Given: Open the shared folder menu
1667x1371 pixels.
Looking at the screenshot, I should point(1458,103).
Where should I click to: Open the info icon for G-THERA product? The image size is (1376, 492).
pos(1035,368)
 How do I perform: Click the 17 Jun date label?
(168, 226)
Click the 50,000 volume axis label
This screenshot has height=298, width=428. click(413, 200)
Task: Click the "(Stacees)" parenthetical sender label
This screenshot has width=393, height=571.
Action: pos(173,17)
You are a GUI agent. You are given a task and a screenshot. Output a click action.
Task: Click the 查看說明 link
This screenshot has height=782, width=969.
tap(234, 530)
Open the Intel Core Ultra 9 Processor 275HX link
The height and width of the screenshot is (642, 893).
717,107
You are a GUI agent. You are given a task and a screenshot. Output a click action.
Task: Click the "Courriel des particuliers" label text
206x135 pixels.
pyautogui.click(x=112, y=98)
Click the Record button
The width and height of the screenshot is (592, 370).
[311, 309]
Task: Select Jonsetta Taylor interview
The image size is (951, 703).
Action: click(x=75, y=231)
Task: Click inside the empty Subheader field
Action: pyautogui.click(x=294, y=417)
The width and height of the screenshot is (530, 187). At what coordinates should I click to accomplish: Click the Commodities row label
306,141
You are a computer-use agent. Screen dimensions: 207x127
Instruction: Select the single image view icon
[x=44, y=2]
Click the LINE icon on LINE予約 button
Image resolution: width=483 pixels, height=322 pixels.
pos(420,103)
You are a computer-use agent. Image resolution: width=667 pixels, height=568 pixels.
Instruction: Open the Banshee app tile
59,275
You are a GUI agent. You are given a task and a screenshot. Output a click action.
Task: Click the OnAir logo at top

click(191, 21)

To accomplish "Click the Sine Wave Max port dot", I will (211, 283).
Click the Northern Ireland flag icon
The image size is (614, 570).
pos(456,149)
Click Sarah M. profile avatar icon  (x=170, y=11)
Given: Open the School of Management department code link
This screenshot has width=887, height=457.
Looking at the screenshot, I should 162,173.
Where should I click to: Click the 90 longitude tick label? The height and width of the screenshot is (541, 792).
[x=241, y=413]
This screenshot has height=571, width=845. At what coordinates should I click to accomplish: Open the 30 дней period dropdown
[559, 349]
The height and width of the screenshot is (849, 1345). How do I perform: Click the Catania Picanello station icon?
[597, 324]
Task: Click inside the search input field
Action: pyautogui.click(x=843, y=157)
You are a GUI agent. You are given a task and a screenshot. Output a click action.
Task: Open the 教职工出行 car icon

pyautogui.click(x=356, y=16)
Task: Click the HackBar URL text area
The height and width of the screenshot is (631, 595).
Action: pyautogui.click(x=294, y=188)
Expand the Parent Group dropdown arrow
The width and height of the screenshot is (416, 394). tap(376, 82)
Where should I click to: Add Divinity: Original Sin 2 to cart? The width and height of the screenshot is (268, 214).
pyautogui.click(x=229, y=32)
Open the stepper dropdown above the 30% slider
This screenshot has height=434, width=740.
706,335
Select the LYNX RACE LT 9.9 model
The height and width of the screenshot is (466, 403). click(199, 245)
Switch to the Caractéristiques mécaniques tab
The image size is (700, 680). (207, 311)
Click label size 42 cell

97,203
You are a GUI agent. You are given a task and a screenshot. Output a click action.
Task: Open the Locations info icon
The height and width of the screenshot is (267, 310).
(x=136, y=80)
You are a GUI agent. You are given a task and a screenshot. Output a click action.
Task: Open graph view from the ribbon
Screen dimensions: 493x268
◆ ◆ ◆ ◆ ◆ ◆ ◆
*Assignment*.
If a line contains the string "dimensions", it counts toward the total; state that total for the records above and nothing more.

*Written response*.
2